Riveredge officials see dismantling of house as an opportunity to learn
Officials at Riveredge Nature Center were excited when they acquired a privately owned nine-acre parcel in the heart of their maple sugarbush in the Town of Saukville in March.
However, they had no use for the brick ranch-style home, detached garage and cottage that came with the property. The residence on Hawthorne Drive had been home to the Pochert family since 1984.
Once it was decided that the structures should be removed, Riveredge Nature Center Executive Director Patrick Boyle saw the demolition as a teaching opportunity.
Instead of simply razing the buildings, the center chose deconstruction.
Materials were carefully salvaged, preventing tons of what would otherwise be waste from being sent to the landfill. To underline the educational value of the process, officials are keeping careful track of how much material is saved for reuse.
While a bulldozer may be the most expedient way to raze a building, deconstruction relies on a more exacting, hands-on approach.
Hand tools were used to dismantle the buildings, board by board and beam by beam, with the materials carefully sorted for reuse.
“The materials that will be recovered (typically over 80% of the entire home is salvaged or recycled) are going to the Sheboygan County Habitat for Humanity ReStore located in Plymouth,” Boyle said.
“They, in turn, sell the donated materials back to the general public at an extremely reduced cost.”
Materials already salvaged from the buildings include the kitchen cabinets and countertop, vanities, hardwood floors, and more than 500 pieces of lumber. When the month-long process is completed this week, twice that amount of lumber is
expected to be recovered.
The work is being coordinated by a Milwaukee firm called Pragmatic Construction, with help by a grant from the Milwaukee Social Development Commission.
The project is providing job skills for underemployed workers from Milwaukee.
Not only is the deconstruction teaching the laborers valuable work skills, Boyle said, he hopes the project is also opening eyes about the possibilities of recycling on a large scale.

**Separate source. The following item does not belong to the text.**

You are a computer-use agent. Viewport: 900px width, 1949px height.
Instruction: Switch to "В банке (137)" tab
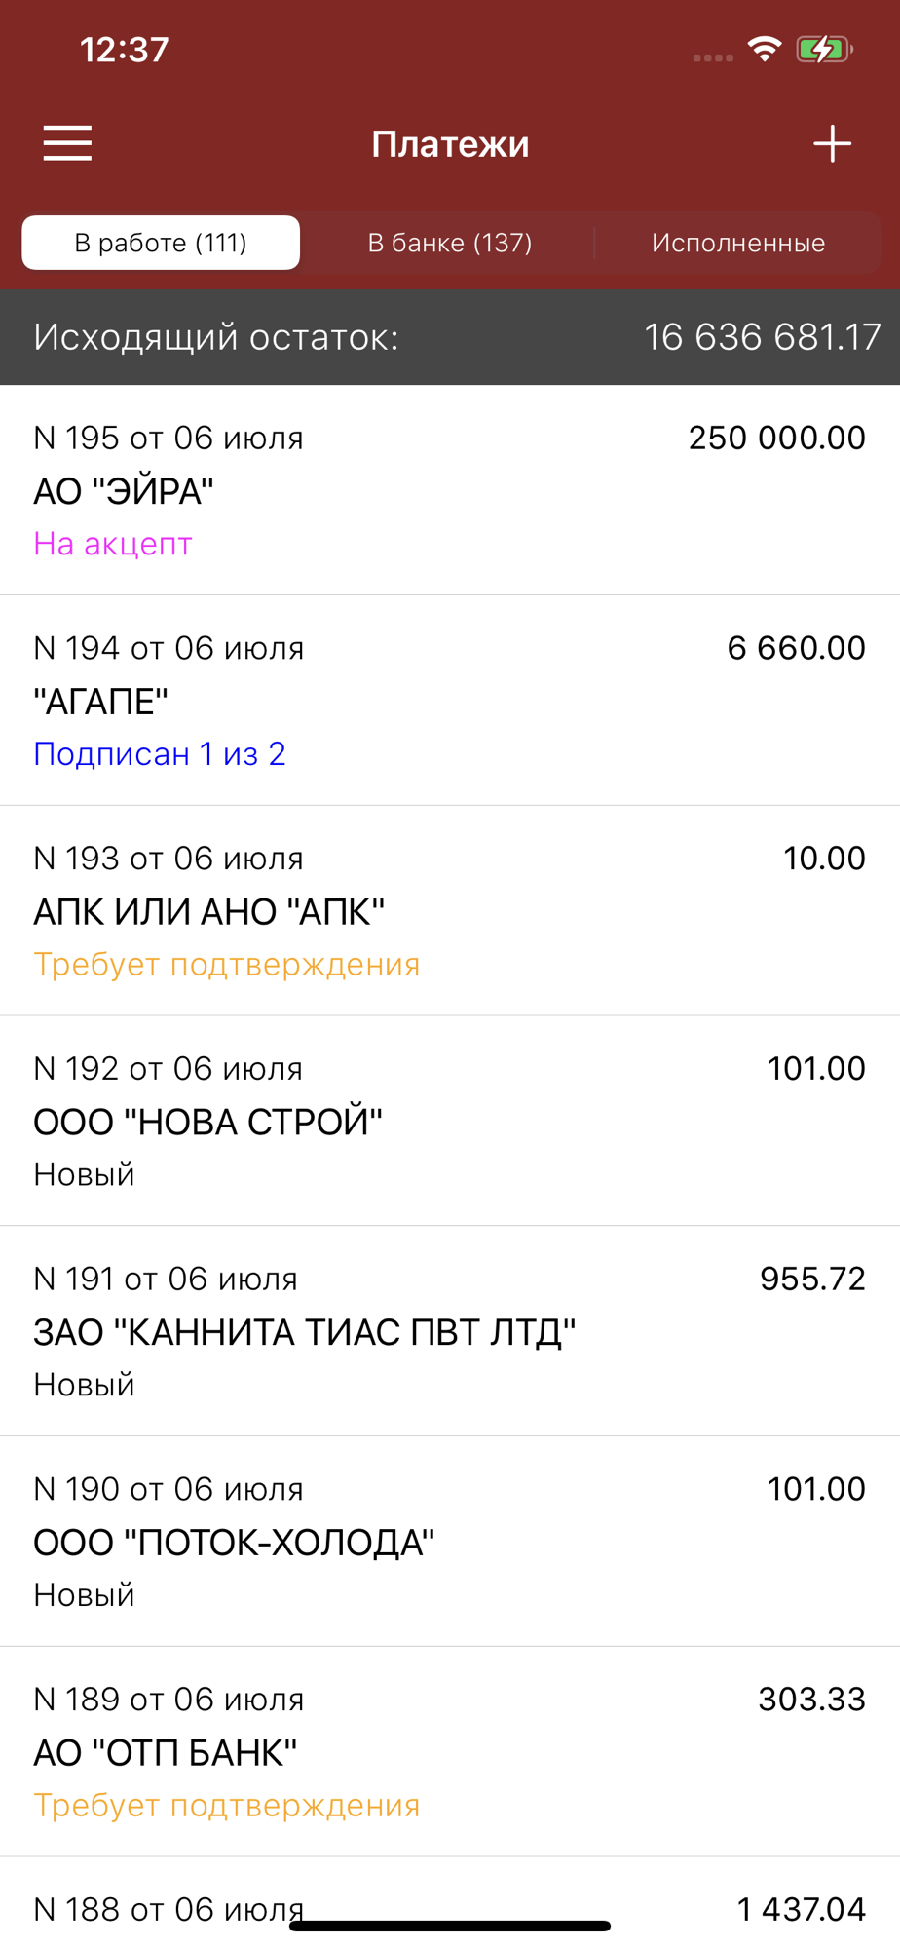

“This project is a perfect fit for the Riveredge mission, which is to inspire, inform and enable responsible environmental decision-making. We hope it inspires people and organizations to re-examine the traditional demolition strategy where most building materials are sent to a local landfill,” he said.
“Deconstruction is a much more friendly choice for the environment as tons of building materials are recycled. We thought it was an excellent opportunity to educate the community about this option.

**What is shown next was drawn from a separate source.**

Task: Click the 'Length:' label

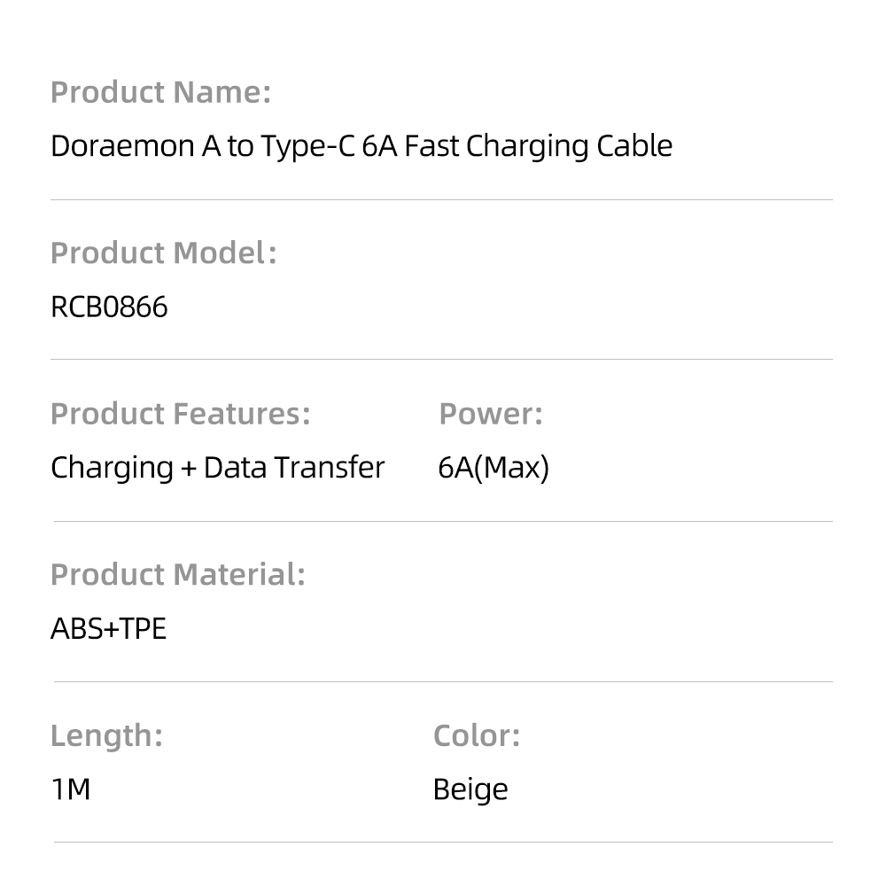Action: [106, 735]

“You just don’t hear about projects like this, but I think people are opening up to better choices for the environment.”
An open house at the site was held last week, offering the public a glimpse into the painstaking process of salvaging building materials. The environmental and financial benefits of the approach were also addressed.
Boyle said he hopes the deconstruction also makes people think about using recycled materials when tackling a building project.
“It will save you money and be the right thing to do,” he said.
Once the building site is cleared, the area will be reforested. The parcel already has 60 sugar maple trees, along with red and bur oak, basswood, hickory, beech, birch and poplar trees.
With the Pochert property, the Riveredge sanctuary now cover 378 acres.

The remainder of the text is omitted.